Gareth's Tips

Comparing Circular Saw Blades

Gareth's Tips, Tools, and Shop Tales - Issue #134

I want your input on this newsletter. How am I doing? What do you like? Don’t like? What would you like to see? Help me create a publication that best serves the needs of its readers.

Talk to me.

Gareth’s Tips, Tools, and Shop Tales is published by Cool Tools Lab. To receive the newsletter a week early, sign up here.

Comparing Circular Saw Blades
In this Project Farm videoTodd tests 15 different circular saw blades to find out which ones are the best. He tested blades for performance in ripping 2×4 lumber (before and after striking nails) and compared for performance while cutting through oak and ripping an 8’ pressure-treated 4×4. Bottom line? The Makita blade ($10) was best overall. The Spyder also performed surprisingly well for its $5 price tag (at time of testing), although that price is currently over $12 each, so look for it on sale. Doing a web search, I see it’s available at some e-tailers for under $7.
Cutlist Optimizer
Speaking of cutting things. If you have a woodworking project that involves a fairly complicated cut list, there is a free app called Cutlist Optimizer. It allows you to both organize your cut list to better keep track of all of your pieces and allows you to optimize the parts you can get from your sheet goods.
How to Calculate 555 Timer Frequency and Duration
Ah, the venerable 555 chip. One of the most useful and popular ICs in electronics history. Invented in 1971, released in 72, it remains a go-to solution for a myriad of timer, delay, pulse, and oscillation applications. In this Digi-Key video, they cover the steps for calculating the necessary resistor and capacitor values needed to achieve the frequency and signal duration that you’re after in your project.
The Power of Great Reference Books and Knowing the Names of Things
As both a maker and a word nerd (I edited Wired’s “Jargon Watch” column for 13 years), I’ve always tried to impress upon people the power in knowing what something is called. Knowing the proper name for something allows you to look it up, learn about it, track it down (if it’s a tangible object). In this Adam Savage video, he harps on the same thing. He does so while extolling the virtues of a book he recently discovered and loves, the Backstage Handbook. This visual technical reference is for stagecraft, but most of its contents–divided into tools, hardware, materials, shop math, electrics, and architecture–can be applied to all manner of making. You you get to learn the proper names for all of the tools, hardware, and materials it covers. Magic!
TOYS! StylusReach Flexible Flashlight
Cool Tools has launched a new newsletter called Tools for Possibilities. Every week, subscribers get sent a page from the CT book: Cool Tools: A Catalog of Possibilities. I was tickled to see that the first page I was sent had a review that I wrote on the StylusReach flashlight. The Cool Tools catalog was released in 2013. Nine years later and I still have, use, and love this flashlight. Good tools do that.
Maker’s Muse
Shop Talk
Newsletter reader Paco Hidalgo sent this in response to the piece in the last issue on water and baking soda as a CA glue accelerator.

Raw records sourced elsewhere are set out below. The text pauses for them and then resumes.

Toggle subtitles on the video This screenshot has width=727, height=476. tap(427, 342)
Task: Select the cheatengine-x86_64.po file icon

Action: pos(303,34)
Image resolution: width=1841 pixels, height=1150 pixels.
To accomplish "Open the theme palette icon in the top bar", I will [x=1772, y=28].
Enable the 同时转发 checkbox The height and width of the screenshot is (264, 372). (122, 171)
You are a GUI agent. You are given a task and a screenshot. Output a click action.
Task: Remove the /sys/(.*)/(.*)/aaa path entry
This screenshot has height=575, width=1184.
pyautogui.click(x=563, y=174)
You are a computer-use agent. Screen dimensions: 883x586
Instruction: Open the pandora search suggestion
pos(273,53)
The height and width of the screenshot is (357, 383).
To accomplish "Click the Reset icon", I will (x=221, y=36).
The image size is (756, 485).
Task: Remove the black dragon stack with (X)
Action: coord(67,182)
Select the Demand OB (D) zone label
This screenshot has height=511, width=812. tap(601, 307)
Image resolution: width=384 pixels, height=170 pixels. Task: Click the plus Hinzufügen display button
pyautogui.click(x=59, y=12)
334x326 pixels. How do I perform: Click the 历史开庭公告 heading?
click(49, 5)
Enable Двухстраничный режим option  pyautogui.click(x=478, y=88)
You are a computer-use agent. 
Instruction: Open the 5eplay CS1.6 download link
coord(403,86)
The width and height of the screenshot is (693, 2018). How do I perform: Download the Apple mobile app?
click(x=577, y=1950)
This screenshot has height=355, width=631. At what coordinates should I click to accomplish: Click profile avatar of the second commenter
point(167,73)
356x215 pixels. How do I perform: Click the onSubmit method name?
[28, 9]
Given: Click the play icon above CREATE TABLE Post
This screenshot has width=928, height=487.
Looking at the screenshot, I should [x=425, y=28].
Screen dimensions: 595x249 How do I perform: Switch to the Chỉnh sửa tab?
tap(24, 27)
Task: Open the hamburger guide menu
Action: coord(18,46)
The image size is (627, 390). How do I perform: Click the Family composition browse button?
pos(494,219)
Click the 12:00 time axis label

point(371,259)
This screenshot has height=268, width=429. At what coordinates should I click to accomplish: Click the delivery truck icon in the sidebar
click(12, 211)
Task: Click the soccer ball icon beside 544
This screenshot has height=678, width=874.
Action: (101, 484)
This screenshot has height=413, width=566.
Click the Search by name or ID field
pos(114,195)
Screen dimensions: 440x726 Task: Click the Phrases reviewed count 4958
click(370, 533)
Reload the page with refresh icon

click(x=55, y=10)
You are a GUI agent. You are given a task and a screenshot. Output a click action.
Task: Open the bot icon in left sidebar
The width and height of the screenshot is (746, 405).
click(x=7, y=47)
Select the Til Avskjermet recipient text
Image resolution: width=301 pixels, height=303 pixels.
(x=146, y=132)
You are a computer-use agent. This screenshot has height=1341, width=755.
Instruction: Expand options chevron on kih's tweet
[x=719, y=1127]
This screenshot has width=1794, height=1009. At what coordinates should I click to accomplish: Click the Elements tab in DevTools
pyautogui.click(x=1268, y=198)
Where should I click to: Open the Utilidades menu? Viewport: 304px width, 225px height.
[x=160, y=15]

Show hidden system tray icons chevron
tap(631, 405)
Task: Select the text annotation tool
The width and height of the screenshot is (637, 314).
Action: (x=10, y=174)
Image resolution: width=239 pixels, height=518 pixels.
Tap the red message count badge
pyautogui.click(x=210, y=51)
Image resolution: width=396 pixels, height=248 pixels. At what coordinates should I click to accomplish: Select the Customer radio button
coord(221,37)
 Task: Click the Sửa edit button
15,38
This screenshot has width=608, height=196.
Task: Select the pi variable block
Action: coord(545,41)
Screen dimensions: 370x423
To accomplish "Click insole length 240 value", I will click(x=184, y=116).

“I first tried the Zip Kicker CA accelerator and found its smell very disagreeable, nauseating, and the spray bottle made it very difficult to apply just a small drop. I later leaned that cyanoacrylate glues “set” (polymerize) by the mere presence of trace amounts of water vapor in the atmosphere. This infographic explains.

“So, I concluded that if that is the case, then liquid water would certainly accelerate the polymerization. I found that just a drop of water from a toothpick or needle onto a blob of the glue does indeed accelerate the setting process. I never heard of using baking soda but that would add a foreign material to the bond. Why do that? [See comment below] There would be no reason to mix baking soda with water since water alone does a good job.

“BTW: A ‘secret’ that I learned from the guy at the counter of a mall hobby shop, is that CA glues will keep indefinitely in the freezer. I think the dry environment prevents the glue from polymerizing. The manufacturers don’t want you to know that so they tell you not to freeze their glues. I keep partial bottles of different types of CA glue, including LOCTITE, sealed inside a ziploc bag in the freezer that are at least 10 years old. I can take a bottle and use it immediately without waiting for it to come to room temp. It is liquid and works just as fast. I wipe the tip with acetone after each use and keep a common pin in the narrow opening so it doesn’t clog. 

“I keep all my solvent glues, including Lexel, E6000, and Goop in the freezer too, with the same result. I think the cold environment keeps the solvent from evaporating and escaping from the imperfect seal that normally shortens the shelf life. I keep epoxy glues in the refrigerator. This is enough to prevent them from self-polymerizing.”

[Just to clarify: Baking soda is commonly used by itself as an accelerator, especially in the hobby/modeling communities. Besides being an accelerator, it adds more structure to the join. Large amounts of baking soda can be added to CA glue to create a very hard material. This soda and CA combo as a structural material is common among luthiers repairing bridges and fret boards. It can be sanded, drilled, etc.]